Nella fattispecie in esame, la censura delle ricorrenti resta nell’ambito dell’art. 360 c.p.c., comma 1, n. 3., in quanto la Commissione regionale ha ritenuto erroneamente non grave e preciso l’elemento presuntivo, costituito dall’irragionevole ed abnorme scostamento dalla media di settore della redditività dell’impresa, quindi, non investendo la quaestio facti in alcun modo. 1.8.Inoltre, si rileva che proprio l’articolazione del ricorso per cassazione, con la deduzione della irragionevolezza della redditività, e quindi anche della antieconomicità della stessa, va a confutare anche l’ulteriore affermazione del giudice di appello, che ha ritenuto giustificata tale bassa redditività, solo perchè erano stati erogati ai soci amministratori dei compensi per Euro 69.100,00 nel 2005, indicati tra i costi del conto economico, con conseguente riduzione dei redditi per tale anno.

La censura della Agenzia delle entrate, proprio perchè elaborata in relazione alla abnormità di tale ridotta percentuale di redditività va necessariamente anche ad impingere sull’ammontare dei compensi spettanti agli amministratori per una somma (Euro 69.100,00), superiore ai redditi dichiarati dell’impresa per 63.317,00. Pertanto, i compensi degli amministratori sarebbero persino superiori ai redditi dell’impresa. Nè è stata in alcun modo allegata la ragione di tale importo dei compensi agli amministratori in una società di persone, che non può certo sostituire l’imputazione per trasparenza degli utili ai sensi del D.P.R. n. 917 del 1986, art. 5.

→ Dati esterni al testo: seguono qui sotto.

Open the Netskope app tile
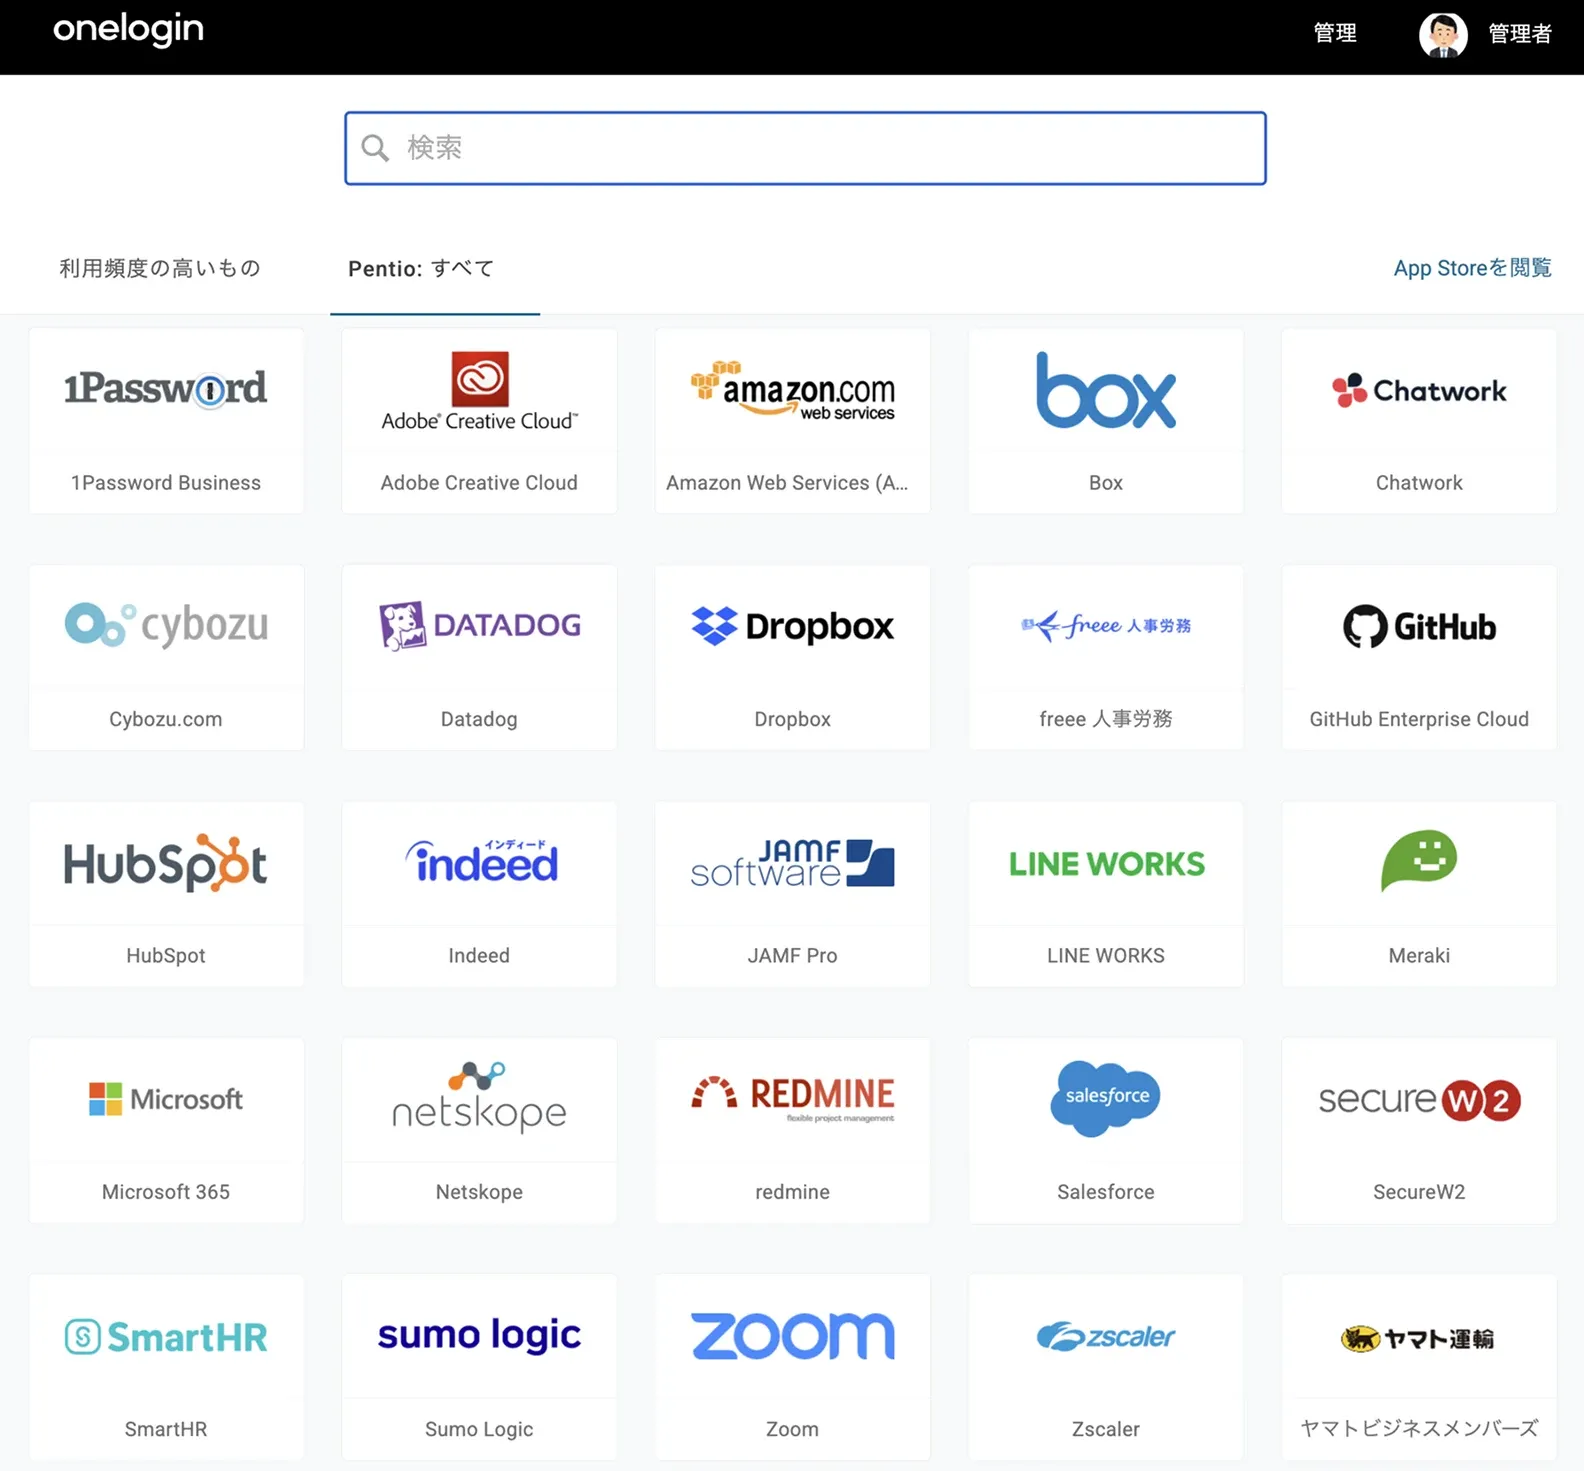Image resolution: width=1584 pixels, height=1471 pixels. [479, 1130]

1.9.Senza contare che l’avviso di accertamento era fondato anche sulle risultanze degli studi di settore.

8. La sentenza impugnata deve, quindi, essere cassata con rinvio alla Commissione tributaria regionale della Lombardia, sezione distaccata di Brescia, in diversa composizione, che provvederà anche sulle spese del giudizio di legittimità.

P.Q.M.

Accoglie il ricorso; cassa la sentenza impugnata, con rinvio alla Commissione tributaria regionale della Lombardia, sezione distaccata di Brescia, in diversa composizione, cui demanda di provvedere anche sulle spese del giudizio di legittimità.

Così deciso in Roma, nella Camera di Consiglio, il 16 luglio 2020.